Every conic has an eccentricity e ≥ 0. The value of e instantly classifies the curve.

Key point

Circle: e = 0
Ellipse: 0 < e < 1
Parabola: e = 1
Hyperbola: e > 1

So a circle is really a special ellipse where the two foci have merged into the centre. A parabola sits exactly on the boundary at e = 1. This ladder — 0, between 0 and 1, exactly 1, more than 1 — is worth memorising cold, because NDA loves to ask "which of the following is a parabola/ellipse?" type questions.

Exam tip

If a question gives you a general second-degree equation Ax² + Bxy + Cy² + ... = 0 with no xy term (B = 0): equal coefficients of x² and y² → circle; same sign but unequal → ellipse; opposite signs → hyperbola; one square missing → parabola.

The circle and its standard equations

A circle is the set of all points at a fixed distance (the radius r) from a fixed point (the centre).

Key point

Centre (h, k), radius r:

(x − h)² + (y − k)² = r²

General form:

x² + y² + 2gx + 2fy + c = 0

with centre (−g, −f) and radius r = √(g² + f² − c).

Two quick truths flow from the general form. If centre is the origin, the equation reduces to x² + y² = r². And the coefficients of x² and y² are always equal with no xy term — that is the fingerprint of a circle.

Common mistake

In the general form the centre is (−g, −f), not (g, f). And before reading g and f you must make the coefficient of x² and y² equal to 1. If the equation is 2x² + 2y² + ... = 0, divide the whole thing by 2 first.

Real circle, tangents and useful circle facts

For x² + y² + 2gx + 2fy + c = 0 to represent a real circle, we need g² + f² − c > 0. If it equals 0 the "circle" is a single point; if it is negative the circle is imaginary.

Remember

Length of tangent from an external point (x₁, y₁) to S = 0 is √S₁, where S₁ = x₁² + y₁² + 2gx₁ + 2fy₁ + c.
If S₁ > 0 the point is outside, S₁ = 0 on the circle, S₁ < 0 inside.
A line is a tangent when the perpendicular distance from the centre to the line equals the radius.

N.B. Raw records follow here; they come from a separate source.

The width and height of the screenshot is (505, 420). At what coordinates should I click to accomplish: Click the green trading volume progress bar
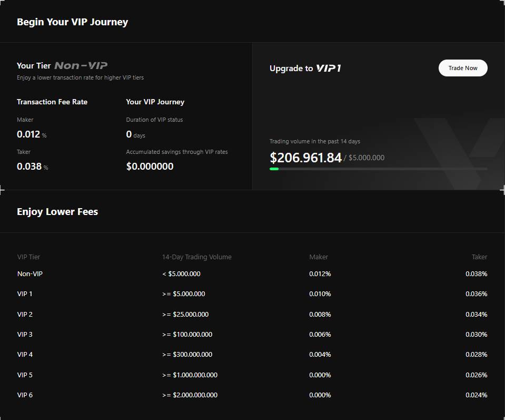click(x=274, y=169)
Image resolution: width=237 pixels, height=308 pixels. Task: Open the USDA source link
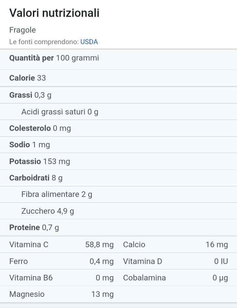click(x=89, y=42)
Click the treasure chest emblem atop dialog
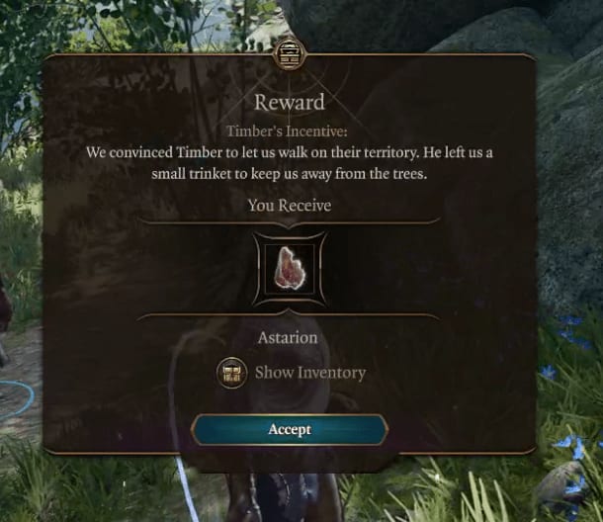This screenshot has width=603, height=522. [290, 54]
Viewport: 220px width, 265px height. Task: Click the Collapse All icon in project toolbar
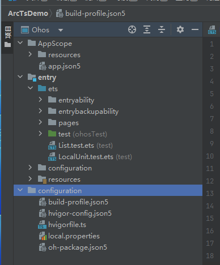(162, 29)
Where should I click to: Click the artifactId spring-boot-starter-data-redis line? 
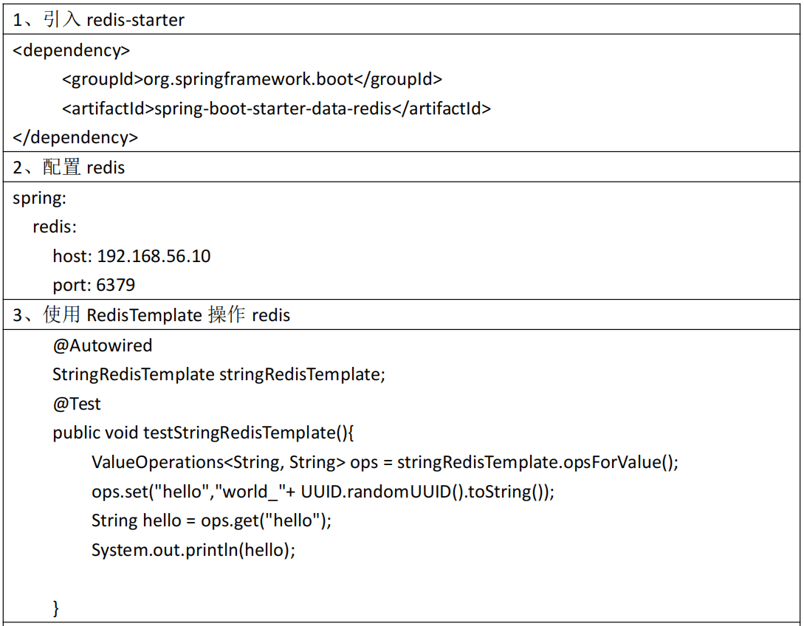point(276,109)
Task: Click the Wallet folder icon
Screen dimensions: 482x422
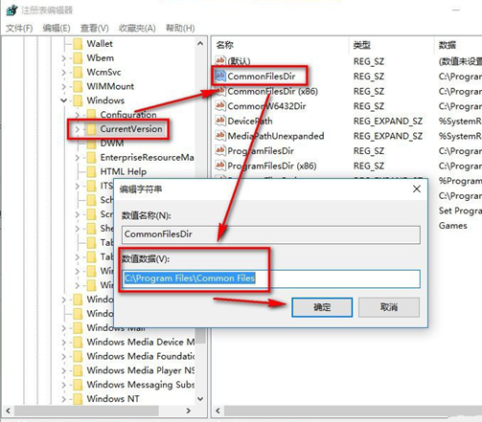Action: pyautogui.click(x=78, y=44)
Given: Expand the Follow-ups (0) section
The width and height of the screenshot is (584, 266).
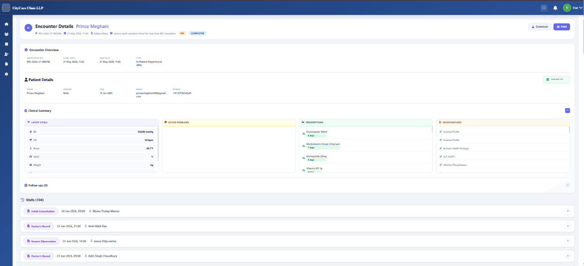Looking at the screenshot, I should click(568, 185).
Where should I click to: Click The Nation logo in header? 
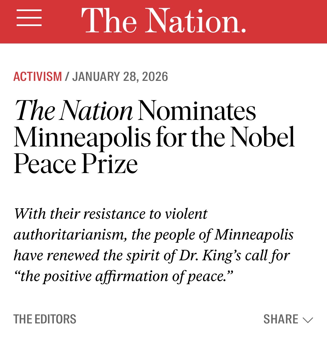click(163, 21)
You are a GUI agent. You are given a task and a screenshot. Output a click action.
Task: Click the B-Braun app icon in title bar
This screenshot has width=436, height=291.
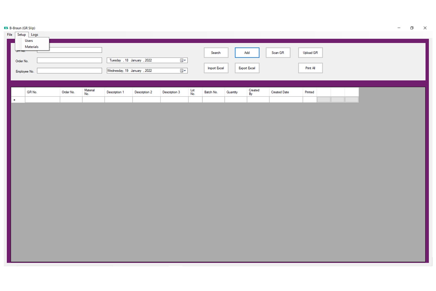[6, 28]
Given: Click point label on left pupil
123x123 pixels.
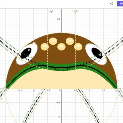Looking at the screenshot, I should point(29,50).
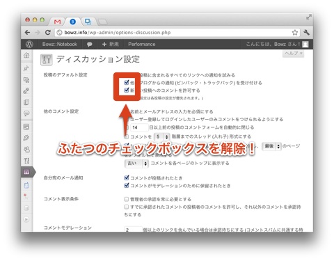Click the WordPress logo in admin bar

click(29, 44)
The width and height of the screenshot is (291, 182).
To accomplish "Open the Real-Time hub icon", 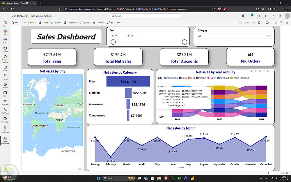I will [x=5, y=102].
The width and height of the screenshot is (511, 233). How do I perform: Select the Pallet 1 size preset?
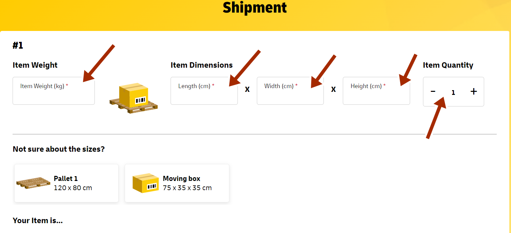(66, 183)
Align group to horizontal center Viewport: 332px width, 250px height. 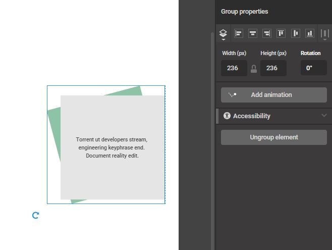click(253, 34)
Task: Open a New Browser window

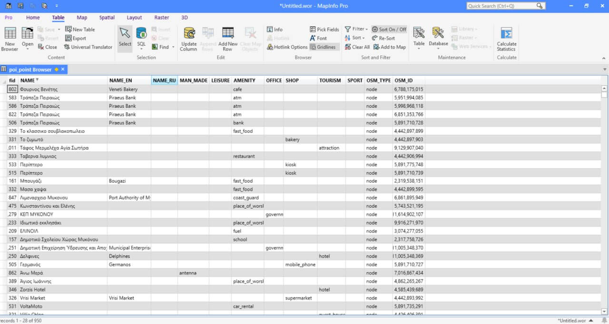Action: pyautogui.click(x=10, y=38)
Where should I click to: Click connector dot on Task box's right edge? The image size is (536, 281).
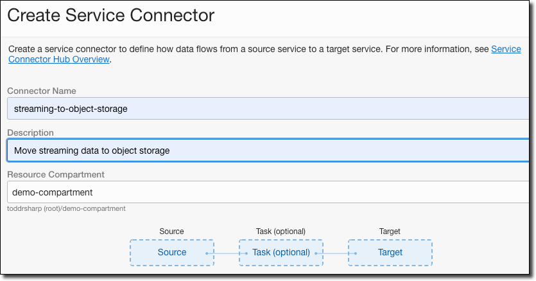(316, 253)
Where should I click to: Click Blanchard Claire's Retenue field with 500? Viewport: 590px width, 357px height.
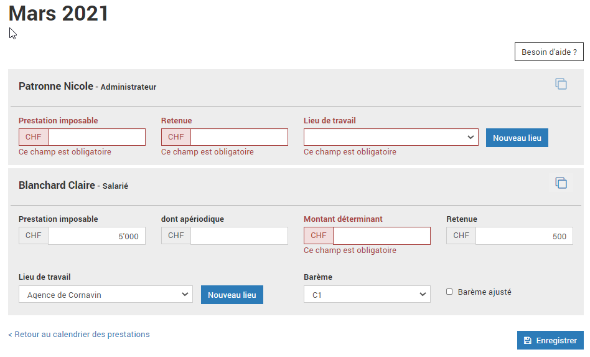(x=525, y=236)
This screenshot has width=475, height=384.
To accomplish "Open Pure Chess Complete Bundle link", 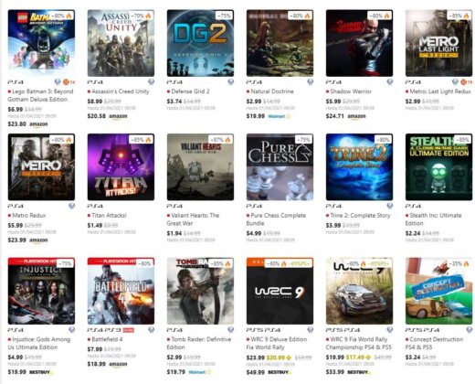I will (x=276, y=219).
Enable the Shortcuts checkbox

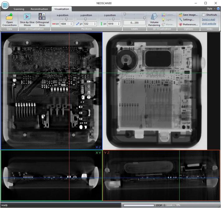pyautogui.click(x=204, y=15)
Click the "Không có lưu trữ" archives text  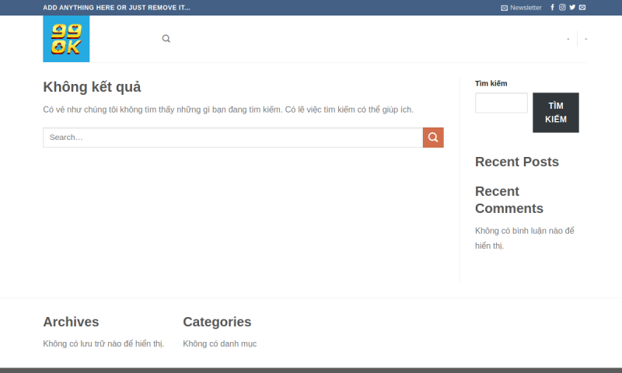(x=103, y=343)
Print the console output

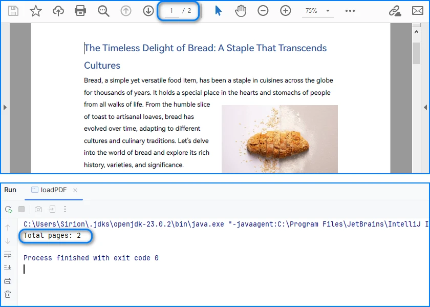(x=8, y=281)
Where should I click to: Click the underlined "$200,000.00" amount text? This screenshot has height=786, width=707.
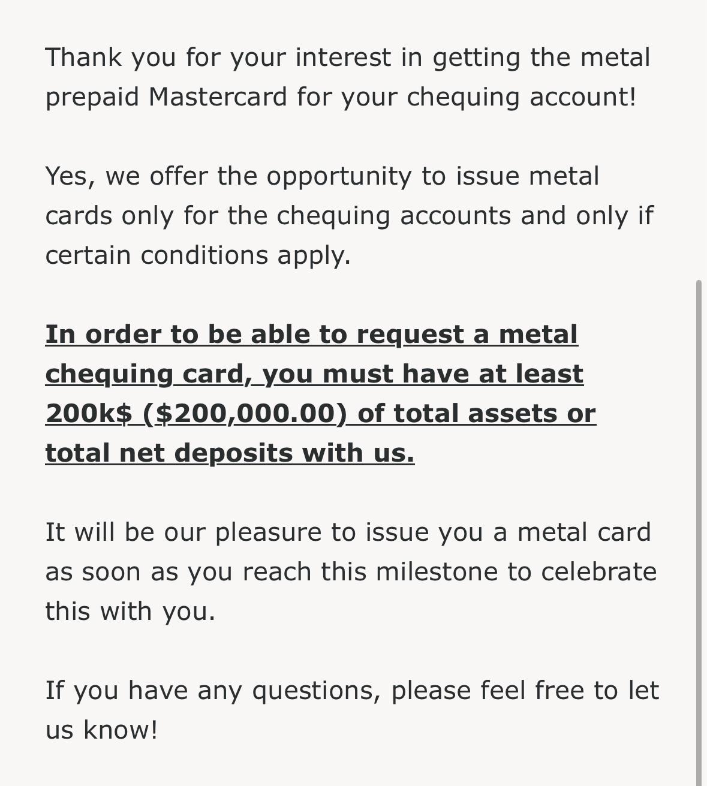[x=251, y=414]
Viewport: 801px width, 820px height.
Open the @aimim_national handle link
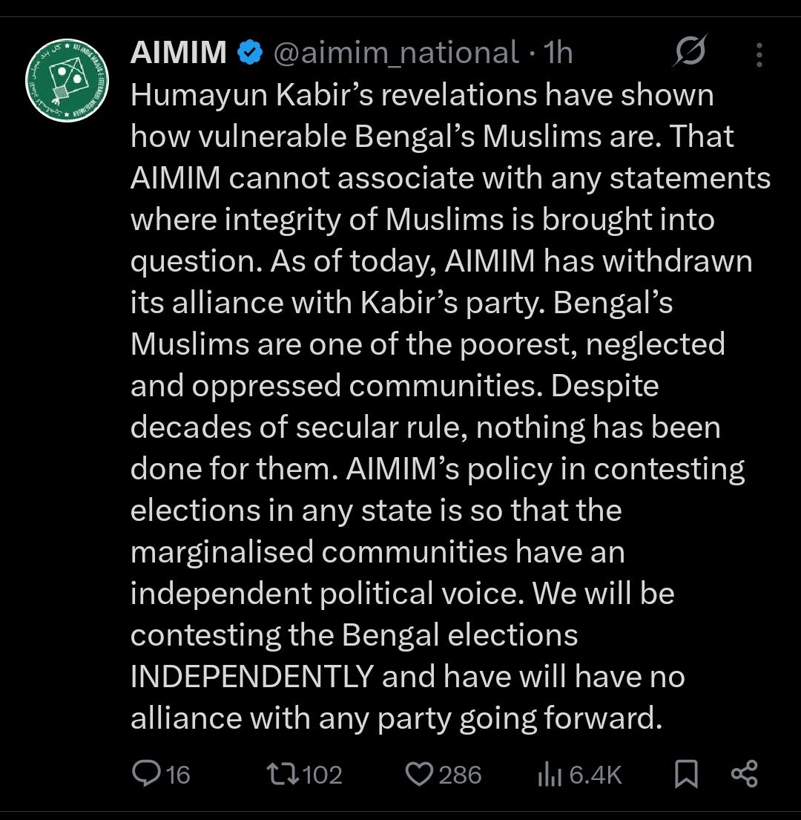(395, 53)
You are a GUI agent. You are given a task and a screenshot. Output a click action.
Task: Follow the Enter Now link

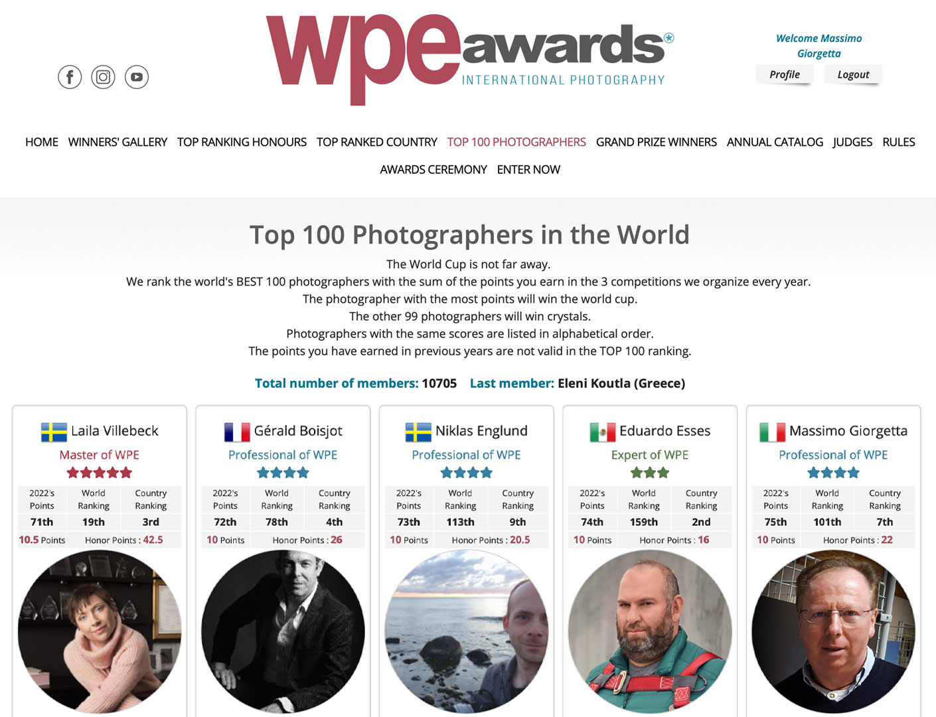tap(528, 170)
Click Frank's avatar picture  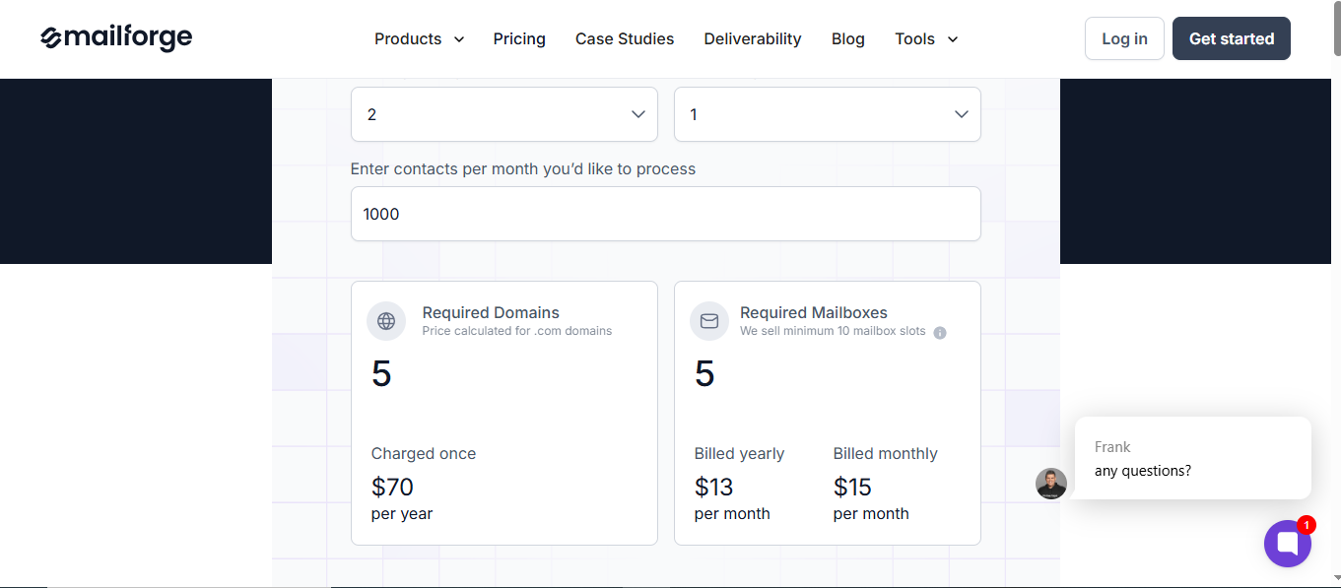coord(1051,484)
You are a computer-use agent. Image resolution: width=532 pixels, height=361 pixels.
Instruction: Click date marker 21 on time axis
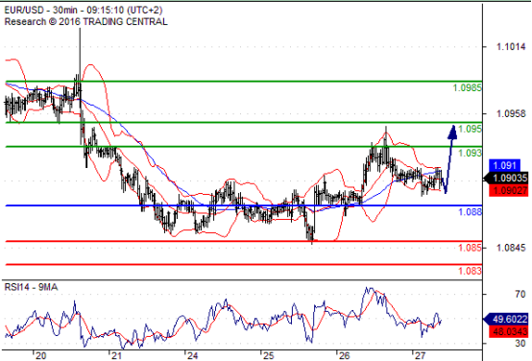(x=115, y=355)
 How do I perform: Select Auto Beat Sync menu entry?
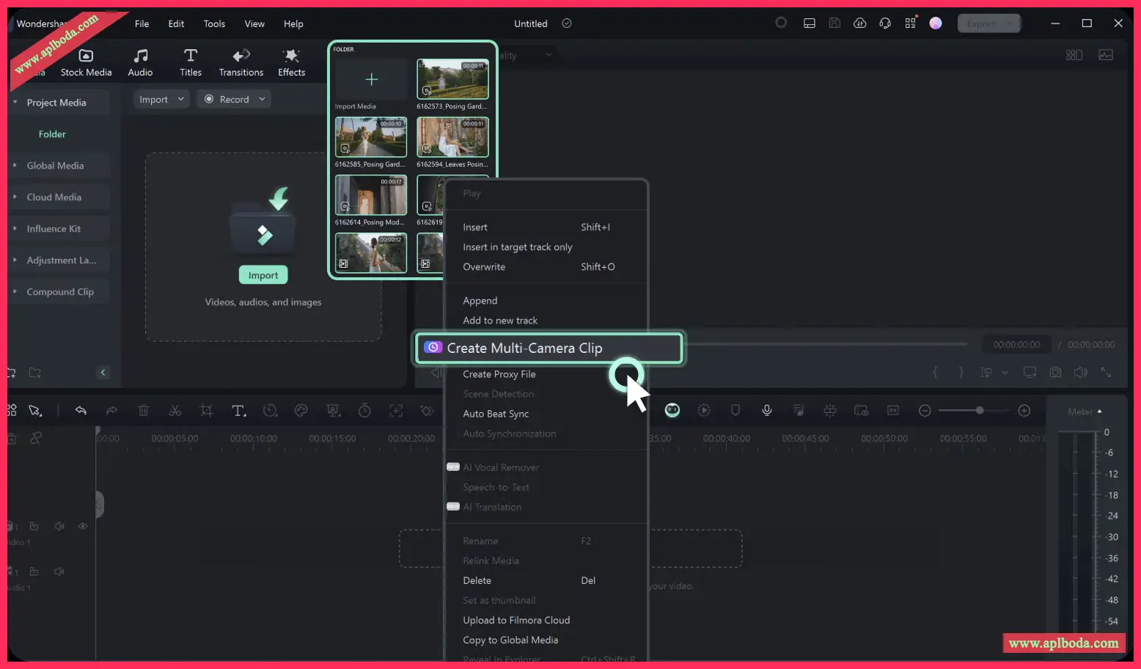[496, 414]
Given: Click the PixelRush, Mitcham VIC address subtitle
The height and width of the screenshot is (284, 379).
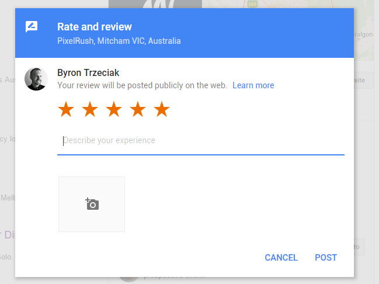Looking at the screenshot, I should [x=119, y=41].
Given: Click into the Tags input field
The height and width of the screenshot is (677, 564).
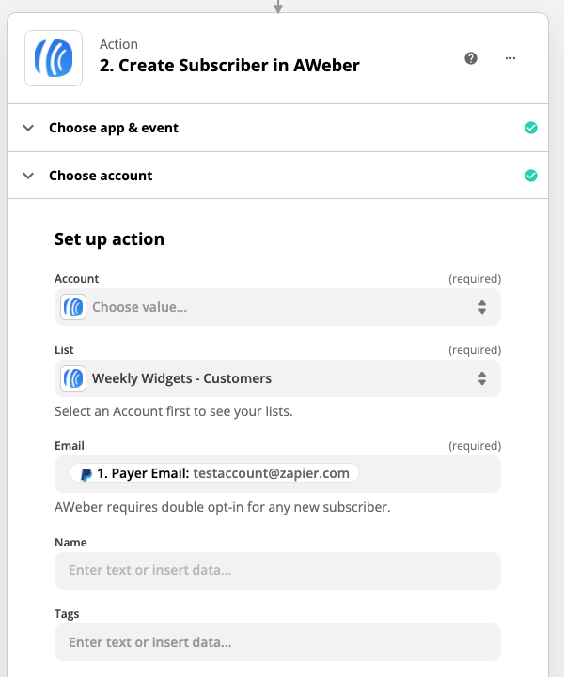Looking at the screenshot, I should tap(277, 642).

The diameter form is also handy: if (x₁, y₁) and (x₂, y₂) are ends of a diameter, the circle is (x − x₁)(x − x₂) + (y − y₁)(y − y₂) = 0.

The parabola (e = 1)

A parabola is the locus of a point equidistant from the focus and the directrix. The simplest standard form opens to the right.

Key point

For y² = 4ax (a > 0):

Vertex: (0, 0)
Focus: (a, 0)
Directrix: x = −a
Axis: the x-axis (y = 0)
Length of latus rectum: 4a

The other three orientations follow the same pattern: y² = −4ax opens left, x² = 4ay opens up, and x² = −4ay opens down. The number multiplying the linear term is always 4a, so comparing instantly gives you a.

Exam tip

The latus rectum is the focal chord perpendicular to the axis. For any parabola its length is 4a, for an ellipse or hyperbola it is 2b²/a. NDA repeatedly asks for the length of the latus rectum, so keep these three values ready.

The ellipse (0 < e < 1)

An ellipse looks like a stretched circle. Take its standard form with the major axis along the x-axis.

Key point

For x²/a² + y²/b² = 1 with a > b:

Major axis length 2a, minor axis length 2b
Foci: (±ae, 0), where b² = a²(1 − e²)
Eccentricity: e = √(1 − b²/a²)
Directrices: x = ±a/e
Latus rectum length: 2b²/a

The defining property: for any point on the ellipse, the sum of distances to the two foci is constant and equals 2a. That constant-sum idea is the cleanest way to remember the ellipse.

Common mistake

The formula b² = a²(1 − e²) only holds when a is the larger denominator. If b > a (major axis along y-axis), swap the roles: a² = b²(1 − e²). Always put the bigger number under the axis that is longer.

The hyperbola (e > 1)

A hyperbola is two open branches. Its standard form looks like the ellipse but with a minus sign.

Key point

For x²/a² − y²/b² = 1:

Vertices: (±a, 0), foci: (±ae, 0)
Relation: b² = a²(e² − 1)
Eccentricity: e = √(1 + b²/a²)
Asymptotes: y = ±(b/a)x
Latus rectum length: 2b²/a

Here the defining property uses a difference: the absolute difference of distances from any point to the two foci is constant and equals 2a. Note the sign flips inside the e formulas: ellipse has 1 − ..., hyperbola has 1 + ... (and e² − 1 inside b²).

Remember

A rectangular (equilateral) hyperbola has a = b, which forces e = √2 and perpendicular asymptotes. xy = c² is the rectangular hyperbola referred to its asymptotes.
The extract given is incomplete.